= The Oval Office Tapes =

Scripted podcast

The Oval Office Tapes is a scripted podcast that imagines what the conversations in the White House might sound like. The show was created by documentary filmmaker R.J. Cutler. The executive producers are R.J. Cutler, Scott Conroy, and Jason Blum. The producer is Trevor Smith. The writers are R.J. Cutler, Scott Conroy, Lesley Hollingsworth, and Mike Schneider. The podcast is a production of Blumhouse Productions, Cadence13, and Cutler Productions. The show premiered in 2018, and made its live-taping debut at Politicon 2018.

R.J. Cutler describes coming up with the idea for the podcast: "I'm not alone, I think, these days in being fairly obsessed with what's going on in Washington D.C., what's happening at 1600 Pennsylvania Ave., and it occurred to me that if we could hear what was going on within the rooms there, the private rooms, it'd be very interesting, and that's what The Oval Office Tapes is."

==Format==

In an interview with Hollywood Reporter, R.J. Cutler described the production of the podcast, "We write every Monday, Tuesday, Wednesday, we record on Thursday, and we drop on Friday." Each episode contains segments telling the story behind the week's news. Instead of reading copy directly from the advertisers, The Oval Office Tapes employs the Ghost of Abraham Lincoln, Totally Real Paid Protestors, and the Backbone of the Republican Party to read the advertisements.

==Critical response==

The show premiered to positive critical response, with praise from celebrities such as Alec Baldwin and James Carville. The Hollywood Reporter called it, "comedic gold." In April 2019, it gained a nomination for the Webby Awards for Best Comedy Podcast.

## [What the task asks]
Rewrite the stretch from "The show premiered to" through "Best Comedy Podcast." of the podcast text, putting "favorable" in place of "positive".

## [Recorded information]
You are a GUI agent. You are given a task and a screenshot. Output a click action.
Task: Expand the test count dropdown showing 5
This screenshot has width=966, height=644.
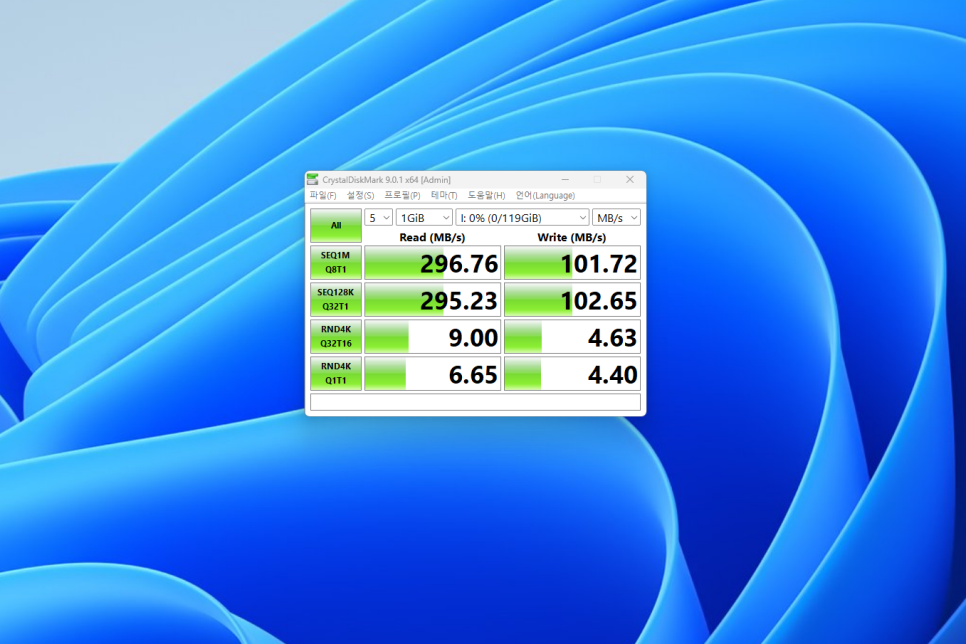tap(379, 217)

## [Solution to the exercise]
The show premiered to favorable critical response, with praise from celebrities such as Alec Baldwin and James Carville. The Hollywood Reporter called it, "comedic gold." In April 2019, it gained a nomination for the Webby Awards for Best Comedy Podcast.